When asked why people are rebuilding in such a fire-prone area, Bolin said it’s not all that different from people in Los Angeles building in places that are prone to earthquakes.
“There’s always something in this country that can get you,” he said. Besides, “it’s home.”
But Lunder, the pyrogeographer, said Paradise has been resistant to some recommendations, including a proposed ban on rain gutters, which can collect flammable vegetation, and prescribed burns within city limits.
He also argued that worsening wildfires are a social problem as much as they are a problem of forest management and urban design — particularly as poverty, political divisions and other factors drive more people into the wildland-urban interface. He said he was not convinced that there was any technical solution that can prevent such a fire from happening again.
“There’s all sorts of great ideas about how we can pull it off, but when it comes down to it, we’ve got some of the most productive land in the world for growing vegetation, we’ve got climate change, we’ve got crazy topography that makes access difficult, we’ve got impoverished counties, we’ve got spiraling construction costs including road construction, and this crazy patchwork of overlapping jurisdictions that are often competing,” he said. “So I don’t feel like I’ve got any sort of magic bullet for how you’re going to make a place like Paradise resilient.”
Paradise, Calif., was devastated by the Camp fire in 2018. Five years later, its residents have mixed feelings on the town that has risen from the ashes, and the lives they have rebuilt.
Broshears, the town’s emergency operations coordinator, said some California communities reached out after the fire to ask what they could do to prevent a similar catastrophe, but the number of those calls was “less than I would have expected.”
Paradise does have lessons to offer, including that evacuation planning can’t stop at a community’s border, he said.
“What’s the next bottleneck down the road that you don’t have control of?” he said. “You have to think regional and not local.”
Paradise has installed 20 of what will be 21 early warning sirens, which sound alerts during emergencies and are now tested once a month. The town has also employed an FM radio alert system along with Code Red alerts that are sent by phone, text and email.

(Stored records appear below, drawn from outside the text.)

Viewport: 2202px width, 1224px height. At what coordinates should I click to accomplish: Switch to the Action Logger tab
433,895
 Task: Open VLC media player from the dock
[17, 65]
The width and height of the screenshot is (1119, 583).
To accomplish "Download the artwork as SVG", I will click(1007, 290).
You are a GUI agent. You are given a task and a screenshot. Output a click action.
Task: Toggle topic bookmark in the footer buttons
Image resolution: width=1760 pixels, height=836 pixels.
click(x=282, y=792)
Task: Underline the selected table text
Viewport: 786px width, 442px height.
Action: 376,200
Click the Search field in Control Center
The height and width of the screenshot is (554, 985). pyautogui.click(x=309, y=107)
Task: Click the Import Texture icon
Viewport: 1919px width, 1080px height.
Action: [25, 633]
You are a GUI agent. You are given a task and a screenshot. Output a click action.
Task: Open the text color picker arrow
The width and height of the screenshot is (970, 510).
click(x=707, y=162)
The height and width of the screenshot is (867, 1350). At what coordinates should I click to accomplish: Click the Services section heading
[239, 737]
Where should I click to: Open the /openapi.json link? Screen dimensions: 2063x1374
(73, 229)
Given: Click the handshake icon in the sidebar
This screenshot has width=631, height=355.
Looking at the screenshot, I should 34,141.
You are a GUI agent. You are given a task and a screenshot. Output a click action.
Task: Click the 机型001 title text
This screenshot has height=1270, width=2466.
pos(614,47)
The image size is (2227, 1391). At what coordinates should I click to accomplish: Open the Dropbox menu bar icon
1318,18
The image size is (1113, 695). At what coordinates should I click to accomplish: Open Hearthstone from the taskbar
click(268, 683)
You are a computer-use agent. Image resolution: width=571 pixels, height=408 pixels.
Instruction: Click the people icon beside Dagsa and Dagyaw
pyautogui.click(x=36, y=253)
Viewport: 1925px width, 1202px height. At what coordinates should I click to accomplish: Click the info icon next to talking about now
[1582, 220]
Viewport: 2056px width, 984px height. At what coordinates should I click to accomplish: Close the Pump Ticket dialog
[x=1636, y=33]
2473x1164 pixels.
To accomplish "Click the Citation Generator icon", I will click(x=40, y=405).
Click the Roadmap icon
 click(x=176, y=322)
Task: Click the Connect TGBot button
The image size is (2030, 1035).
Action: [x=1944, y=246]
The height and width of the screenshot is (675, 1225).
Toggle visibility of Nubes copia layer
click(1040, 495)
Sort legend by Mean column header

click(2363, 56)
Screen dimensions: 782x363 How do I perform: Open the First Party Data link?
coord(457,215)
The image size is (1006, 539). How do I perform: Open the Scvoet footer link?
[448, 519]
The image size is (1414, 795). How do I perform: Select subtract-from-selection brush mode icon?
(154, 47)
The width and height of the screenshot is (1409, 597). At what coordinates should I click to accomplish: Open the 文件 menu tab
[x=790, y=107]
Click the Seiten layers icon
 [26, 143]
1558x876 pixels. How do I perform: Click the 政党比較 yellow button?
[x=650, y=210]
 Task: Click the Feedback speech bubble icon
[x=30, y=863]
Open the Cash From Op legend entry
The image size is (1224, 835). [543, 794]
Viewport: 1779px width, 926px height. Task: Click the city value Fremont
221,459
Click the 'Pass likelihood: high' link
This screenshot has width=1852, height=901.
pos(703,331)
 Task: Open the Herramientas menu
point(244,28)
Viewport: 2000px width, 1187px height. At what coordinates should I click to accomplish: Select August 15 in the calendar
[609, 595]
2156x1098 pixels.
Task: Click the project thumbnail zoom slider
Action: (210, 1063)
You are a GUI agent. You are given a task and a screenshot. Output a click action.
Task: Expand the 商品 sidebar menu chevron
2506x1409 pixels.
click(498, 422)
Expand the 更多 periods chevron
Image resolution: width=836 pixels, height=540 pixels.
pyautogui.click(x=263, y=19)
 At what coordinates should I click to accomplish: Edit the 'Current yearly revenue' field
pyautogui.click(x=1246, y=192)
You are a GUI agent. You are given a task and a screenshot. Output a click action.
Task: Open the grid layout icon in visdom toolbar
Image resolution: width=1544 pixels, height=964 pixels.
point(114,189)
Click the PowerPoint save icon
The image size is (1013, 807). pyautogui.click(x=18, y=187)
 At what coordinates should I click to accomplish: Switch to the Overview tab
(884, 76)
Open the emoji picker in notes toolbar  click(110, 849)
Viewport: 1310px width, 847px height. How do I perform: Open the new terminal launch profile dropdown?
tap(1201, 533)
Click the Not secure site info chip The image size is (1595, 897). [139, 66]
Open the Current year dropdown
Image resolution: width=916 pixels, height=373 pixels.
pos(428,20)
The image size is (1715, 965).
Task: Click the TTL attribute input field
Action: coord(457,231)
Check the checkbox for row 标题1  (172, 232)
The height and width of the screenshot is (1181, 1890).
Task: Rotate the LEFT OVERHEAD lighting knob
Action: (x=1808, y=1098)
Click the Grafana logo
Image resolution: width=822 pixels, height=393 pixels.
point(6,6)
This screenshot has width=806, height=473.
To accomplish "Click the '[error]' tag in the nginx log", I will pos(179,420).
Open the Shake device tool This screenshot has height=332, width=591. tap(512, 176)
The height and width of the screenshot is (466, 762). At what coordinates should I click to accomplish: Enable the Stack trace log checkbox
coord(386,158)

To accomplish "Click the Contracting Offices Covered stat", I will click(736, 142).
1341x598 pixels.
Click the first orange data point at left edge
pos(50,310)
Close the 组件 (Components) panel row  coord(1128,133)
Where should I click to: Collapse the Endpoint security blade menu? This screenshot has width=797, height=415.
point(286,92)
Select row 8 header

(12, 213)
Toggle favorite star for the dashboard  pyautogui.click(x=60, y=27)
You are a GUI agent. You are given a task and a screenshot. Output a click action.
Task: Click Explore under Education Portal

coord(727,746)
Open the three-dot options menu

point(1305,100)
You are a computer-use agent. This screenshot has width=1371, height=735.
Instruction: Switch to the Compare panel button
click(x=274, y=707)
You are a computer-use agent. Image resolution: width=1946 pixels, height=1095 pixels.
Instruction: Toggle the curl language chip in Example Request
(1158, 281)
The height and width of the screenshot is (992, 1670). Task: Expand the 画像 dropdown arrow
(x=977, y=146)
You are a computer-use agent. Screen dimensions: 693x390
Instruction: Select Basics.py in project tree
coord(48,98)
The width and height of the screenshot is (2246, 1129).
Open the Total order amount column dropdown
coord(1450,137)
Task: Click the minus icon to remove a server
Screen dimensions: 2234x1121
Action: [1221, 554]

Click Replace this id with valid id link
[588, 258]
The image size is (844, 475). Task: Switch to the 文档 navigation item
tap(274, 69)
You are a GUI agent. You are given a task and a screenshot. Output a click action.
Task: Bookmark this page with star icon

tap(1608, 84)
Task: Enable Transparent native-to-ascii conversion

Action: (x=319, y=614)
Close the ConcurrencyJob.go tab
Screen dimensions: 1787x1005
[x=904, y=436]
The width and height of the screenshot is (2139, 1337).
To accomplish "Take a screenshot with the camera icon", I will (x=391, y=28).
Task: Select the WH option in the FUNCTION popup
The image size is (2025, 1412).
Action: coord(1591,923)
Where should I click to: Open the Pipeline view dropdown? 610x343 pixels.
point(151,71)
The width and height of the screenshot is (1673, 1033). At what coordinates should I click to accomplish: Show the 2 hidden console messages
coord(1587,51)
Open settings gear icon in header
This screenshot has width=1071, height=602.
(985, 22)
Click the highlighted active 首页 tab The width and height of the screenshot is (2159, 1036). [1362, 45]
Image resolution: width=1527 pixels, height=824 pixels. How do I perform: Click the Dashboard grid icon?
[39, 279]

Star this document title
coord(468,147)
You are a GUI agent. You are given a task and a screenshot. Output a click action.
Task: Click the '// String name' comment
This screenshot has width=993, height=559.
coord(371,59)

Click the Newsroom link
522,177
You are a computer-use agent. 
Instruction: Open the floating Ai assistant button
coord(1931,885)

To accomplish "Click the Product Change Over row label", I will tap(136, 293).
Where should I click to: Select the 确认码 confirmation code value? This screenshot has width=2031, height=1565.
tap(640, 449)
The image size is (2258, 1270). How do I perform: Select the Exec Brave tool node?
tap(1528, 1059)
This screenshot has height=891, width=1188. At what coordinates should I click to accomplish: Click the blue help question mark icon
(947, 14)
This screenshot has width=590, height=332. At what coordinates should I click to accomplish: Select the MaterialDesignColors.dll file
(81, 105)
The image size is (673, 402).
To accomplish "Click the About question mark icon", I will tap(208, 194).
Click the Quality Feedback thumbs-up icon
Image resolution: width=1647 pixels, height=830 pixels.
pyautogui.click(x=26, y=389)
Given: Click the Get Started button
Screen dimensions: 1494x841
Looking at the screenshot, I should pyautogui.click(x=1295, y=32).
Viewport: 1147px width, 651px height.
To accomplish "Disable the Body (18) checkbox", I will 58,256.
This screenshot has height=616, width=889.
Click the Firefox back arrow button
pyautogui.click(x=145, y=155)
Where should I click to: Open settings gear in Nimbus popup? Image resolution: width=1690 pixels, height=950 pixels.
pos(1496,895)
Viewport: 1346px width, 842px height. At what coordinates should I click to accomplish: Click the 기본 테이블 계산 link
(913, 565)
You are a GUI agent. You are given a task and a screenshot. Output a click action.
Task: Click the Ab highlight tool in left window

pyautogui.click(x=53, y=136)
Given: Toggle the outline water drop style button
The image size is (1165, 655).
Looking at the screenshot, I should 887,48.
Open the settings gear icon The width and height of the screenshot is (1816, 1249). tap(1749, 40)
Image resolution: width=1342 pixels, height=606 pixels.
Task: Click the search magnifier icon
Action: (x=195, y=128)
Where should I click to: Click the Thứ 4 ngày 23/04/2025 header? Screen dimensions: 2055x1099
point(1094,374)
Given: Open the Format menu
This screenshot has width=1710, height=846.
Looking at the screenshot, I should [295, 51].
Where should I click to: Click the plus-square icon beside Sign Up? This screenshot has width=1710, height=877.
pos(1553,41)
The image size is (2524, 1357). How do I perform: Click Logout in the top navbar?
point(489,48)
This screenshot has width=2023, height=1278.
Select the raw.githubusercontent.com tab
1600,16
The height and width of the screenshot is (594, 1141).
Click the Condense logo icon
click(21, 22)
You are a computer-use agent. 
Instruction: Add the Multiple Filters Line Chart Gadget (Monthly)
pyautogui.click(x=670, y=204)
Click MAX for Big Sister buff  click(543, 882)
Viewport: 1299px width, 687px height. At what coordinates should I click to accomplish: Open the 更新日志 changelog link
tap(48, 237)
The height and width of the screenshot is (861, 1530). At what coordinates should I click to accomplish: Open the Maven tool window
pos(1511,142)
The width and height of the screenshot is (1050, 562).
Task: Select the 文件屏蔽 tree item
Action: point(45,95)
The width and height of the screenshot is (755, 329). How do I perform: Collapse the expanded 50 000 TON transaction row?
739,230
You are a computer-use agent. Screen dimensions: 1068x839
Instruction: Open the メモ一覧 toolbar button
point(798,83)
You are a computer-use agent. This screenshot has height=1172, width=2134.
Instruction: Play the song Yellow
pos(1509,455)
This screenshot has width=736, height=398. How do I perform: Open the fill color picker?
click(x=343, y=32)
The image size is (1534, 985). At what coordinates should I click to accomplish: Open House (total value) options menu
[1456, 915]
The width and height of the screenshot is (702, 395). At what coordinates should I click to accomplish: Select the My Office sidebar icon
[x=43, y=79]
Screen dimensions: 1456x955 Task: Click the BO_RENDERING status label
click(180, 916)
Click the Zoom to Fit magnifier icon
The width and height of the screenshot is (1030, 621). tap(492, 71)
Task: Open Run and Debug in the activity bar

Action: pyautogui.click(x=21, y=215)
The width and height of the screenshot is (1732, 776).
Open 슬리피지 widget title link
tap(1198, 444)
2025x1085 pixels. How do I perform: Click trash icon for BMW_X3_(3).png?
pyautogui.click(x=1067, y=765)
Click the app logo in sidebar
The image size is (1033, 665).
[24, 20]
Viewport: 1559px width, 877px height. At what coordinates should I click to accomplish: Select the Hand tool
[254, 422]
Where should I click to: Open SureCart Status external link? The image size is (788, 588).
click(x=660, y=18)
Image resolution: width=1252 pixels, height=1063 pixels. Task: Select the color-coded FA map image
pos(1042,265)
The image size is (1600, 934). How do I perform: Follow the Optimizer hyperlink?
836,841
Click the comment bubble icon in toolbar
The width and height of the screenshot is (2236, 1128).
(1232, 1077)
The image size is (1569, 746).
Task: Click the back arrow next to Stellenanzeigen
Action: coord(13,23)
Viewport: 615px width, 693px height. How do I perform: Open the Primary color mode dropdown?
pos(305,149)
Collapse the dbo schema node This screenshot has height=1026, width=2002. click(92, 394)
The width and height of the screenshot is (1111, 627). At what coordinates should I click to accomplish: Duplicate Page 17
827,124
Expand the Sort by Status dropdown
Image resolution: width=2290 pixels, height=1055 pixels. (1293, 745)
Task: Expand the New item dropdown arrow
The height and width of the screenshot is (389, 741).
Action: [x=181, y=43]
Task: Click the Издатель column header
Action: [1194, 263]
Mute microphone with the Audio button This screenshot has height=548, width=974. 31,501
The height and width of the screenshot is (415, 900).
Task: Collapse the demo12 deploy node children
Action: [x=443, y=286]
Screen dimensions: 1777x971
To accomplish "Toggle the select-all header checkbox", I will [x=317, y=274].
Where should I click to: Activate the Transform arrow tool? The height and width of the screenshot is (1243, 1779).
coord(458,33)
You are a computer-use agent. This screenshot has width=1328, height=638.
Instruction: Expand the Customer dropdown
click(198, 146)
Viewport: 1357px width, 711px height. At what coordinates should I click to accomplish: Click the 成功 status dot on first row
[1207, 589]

The threat extends well beyond California. On Maui, Hawaii, this summer, a similar scenario played out as a firestorm swept through the town of Lahaina and killed at least 98 people. Some experts fear the lessons of these disasters are short-lived.
“In general, I’d say that interest in wildfires and wildfire evacuations is directly related to how recently a wildfire disaster has occurred and where it happened,” said Mike Robinson, director of the Center for Innovative Transportation Solutions at Old Dominion University. “I know that will seem cynical, but we see this again and again for natural disasters. ... Unless the event is recent and in an area people identify with, the lessons learned are fairly quickly forgotten by those not directly involved.”
Looking back to 2018, Broshears said he never could have envisioned that 12,000 homes in the town would burn, and burn so quickly.
“I was a pretty wild dreamer as an emergency planner, I thought. I had these crazy scenarios that people thought were nuts,” he said. “But I didn’t have that one. I do now.”